Phil Haack has managed to convey my thoughts about MS duplicating existing work better than I could.
Specifically, this is important:
Duplication Is Not The Problem. Competition is healthy. If anything, the problem is, to stick with the evolution analogy, is that Microsoft because of its sheer might gives its creations quite the head start, to survive when the same product would die had it been released by a smaller company.
I wrote Rhino Mocks for myself. It seems to be useful for other people, which is a happy coincidence, but I wrote it for myself.
One thing that I think that Phil has missed is what exactly I am objecting to. Up to and until I am held accountable to Microsoft deliverables, I do not care about Microsoft's wasted time and effort. If such a thing happens, it is Microsoft's problem.
What I do care about is my wasted time & effort. I talked about it extensively in the past.
Comments
I wonder if its more about attitudes. Oren, when you wrote RhinoMocks, (I'm guessing) your attitude was something along the lines of "I need a tool to help me to solve problem X. That tool and its functionality doesnt exist, therefore I must write it myself"
Whereas Microsofts attitude doesnt seem to be like that. Its more like "How can we write something similar, and make it better?"
or
"If we implement this technique, we can capture the community"

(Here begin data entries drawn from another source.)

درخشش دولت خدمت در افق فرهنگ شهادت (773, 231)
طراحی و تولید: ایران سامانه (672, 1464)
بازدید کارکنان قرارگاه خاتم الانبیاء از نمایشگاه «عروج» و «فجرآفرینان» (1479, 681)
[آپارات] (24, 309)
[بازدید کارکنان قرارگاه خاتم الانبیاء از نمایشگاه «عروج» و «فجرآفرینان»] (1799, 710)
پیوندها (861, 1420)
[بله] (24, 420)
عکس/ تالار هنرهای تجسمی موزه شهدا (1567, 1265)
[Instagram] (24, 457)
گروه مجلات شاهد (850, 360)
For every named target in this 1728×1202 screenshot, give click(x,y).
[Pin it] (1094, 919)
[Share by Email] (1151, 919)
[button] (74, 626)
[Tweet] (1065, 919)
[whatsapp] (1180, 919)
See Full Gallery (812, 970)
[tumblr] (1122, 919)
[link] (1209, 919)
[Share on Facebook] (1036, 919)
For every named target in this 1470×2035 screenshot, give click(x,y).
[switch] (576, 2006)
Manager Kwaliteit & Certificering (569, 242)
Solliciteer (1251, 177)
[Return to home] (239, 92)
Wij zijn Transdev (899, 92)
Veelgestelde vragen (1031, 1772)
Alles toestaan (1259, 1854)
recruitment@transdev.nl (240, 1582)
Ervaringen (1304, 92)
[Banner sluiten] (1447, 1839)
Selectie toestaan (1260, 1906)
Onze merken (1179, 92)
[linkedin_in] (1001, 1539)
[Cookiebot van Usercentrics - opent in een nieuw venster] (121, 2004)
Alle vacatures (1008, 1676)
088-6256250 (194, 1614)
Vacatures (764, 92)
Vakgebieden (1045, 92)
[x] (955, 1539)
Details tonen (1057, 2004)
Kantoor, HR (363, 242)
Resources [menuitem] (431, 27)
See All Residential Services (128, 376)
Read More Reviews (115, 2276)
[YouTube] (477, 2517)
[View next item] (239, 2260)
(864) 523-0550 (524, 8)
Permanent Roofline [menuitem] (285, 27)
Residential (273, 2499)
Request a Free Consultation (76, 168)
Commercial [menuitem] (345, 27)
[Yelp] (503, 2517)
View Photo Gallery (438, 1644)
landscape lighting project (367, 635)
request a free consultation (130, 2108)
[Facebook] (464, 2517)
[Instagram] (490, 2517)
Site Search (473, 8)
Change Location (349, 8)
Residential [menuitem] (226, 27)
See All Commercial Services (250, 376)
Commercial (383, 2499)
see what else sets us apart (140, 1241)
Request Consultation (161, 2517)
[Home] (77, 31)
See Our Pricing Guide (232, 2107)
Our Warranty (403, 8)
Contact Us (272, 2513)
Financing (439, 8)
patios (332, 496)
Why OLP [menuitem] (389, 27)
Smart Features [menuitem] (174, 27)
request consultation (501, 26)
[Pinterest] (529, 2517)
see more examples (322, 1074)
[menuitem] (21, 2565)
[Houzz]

They should definitely provide integration with existing solutions including open source.
Or,
"Our larger community can benefit from this set of technologies. There are OSS implementations but they dont integrate with our tools at a level where we can stand behind them. We don't want to invest in a specific OSS project and build such integration because that will get us too deeply tied to that project and its politics. We don't want to take over a project because everyone will look to us to fail. So, its safer and simpler to duplicate effort, build good integration with Visual Studio, publish guidance, and push this technology out to the mainstream."
In other words, Microsoft is too big a target and has too much influence to get involved in an OSS project. Its safer and most likely cheaper to build their own.
Not arguing with your assertions, just providing a likely answer to your "why?"